Welcome to the first Jump ARCHES “Under the Microscope,” where we speak with an investigator from a different project in each feature. In this feature, we’re speaking with George Heintz, co-primary investigator of “Digitizing the Neurological Screening Examination.” This project, funded in the Jump ARCHES 2019 cycle, attempts to digitize standard neurological screenings of patients in order to ID and predict neurological diseases.
Give us a brief summary of your project and what prompted you to undertake this research:
This project attempts to digitize and quantify neurological screening examinations, which are meant to identify neurological symptoms and eventually the disease that is responsible. We intend to quantify movement disorders through images, motion sensors, and force data. We are currently evaluating different equipment options starting with the Microsoft Kinect DK camera, utilizing commodity products such as cell phones, and the new HoloLense 2, which we have not tested yet but hear is a great improvement from the previous version. Using AI and imaging methods, we believe that we can quantify the movement deviations which would enable us to discriminate between normal to abnormal and measure how fast a disease is progressing.
Who are your collaborators and how did you decide to work with them?

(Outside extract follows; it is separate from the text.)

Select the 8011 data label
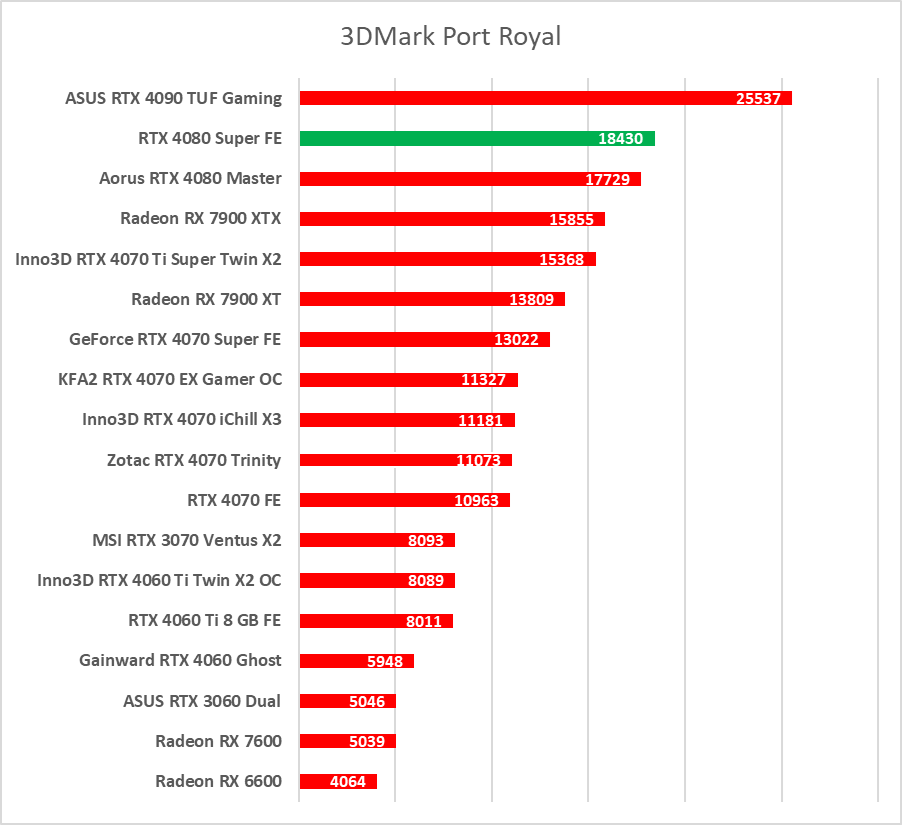The height and width of the screenshot is (825, 902). [424, 621]
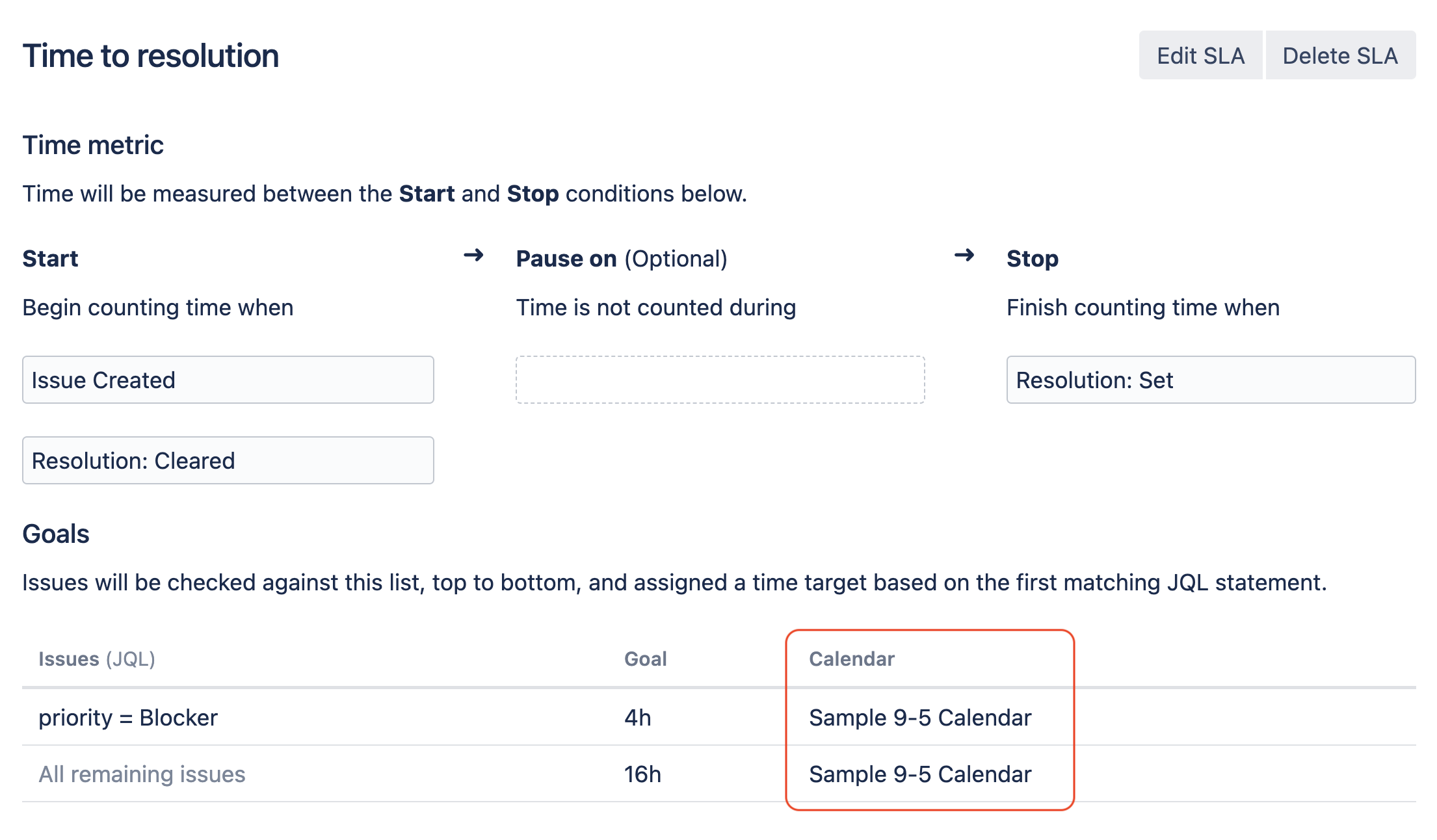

Minh Do, a professor in the Electrical and Computer Engineering Department at UIUC, is the principal investigator who oversees all of our research. Dr. Chris Zallek, a neurologist at OSF, and Jake Sosnoff, a professor in the Department of Kinesiology and Applied Health Sciences at UIUC, are co-primary investigators along with myself. About two years ago, Chris gave a talk at the Health Care Engineering Systems Center about general neurological examinations, which inspired me to think about how one could quantify these complex examinations. While searching for collaborators, I discussed with Minh Do to see if it was possible and whether his research aligned with the idea. I introduced Minh to Chris, then we identified Jake Sosnoff as a movement specialist and additional collaborator. We then wrote the Jump ARCHES proposal together and won.
How do you see this research being used in the future?
This research would allow a clinician, primary care physician, or even advanced practical nurse to realize abnormalities or changes in a patient across multiple visits and make informed decisions such as adjusting medication doses, prescribing targeted exercises, or making predictions as to when patients will need more assistive technology in the home or move into assisted living facilities. Ultimately, this will help patients prepare for difficult financial or logistical adjustments in their household and plan for future care. This, however, is a long-term goal.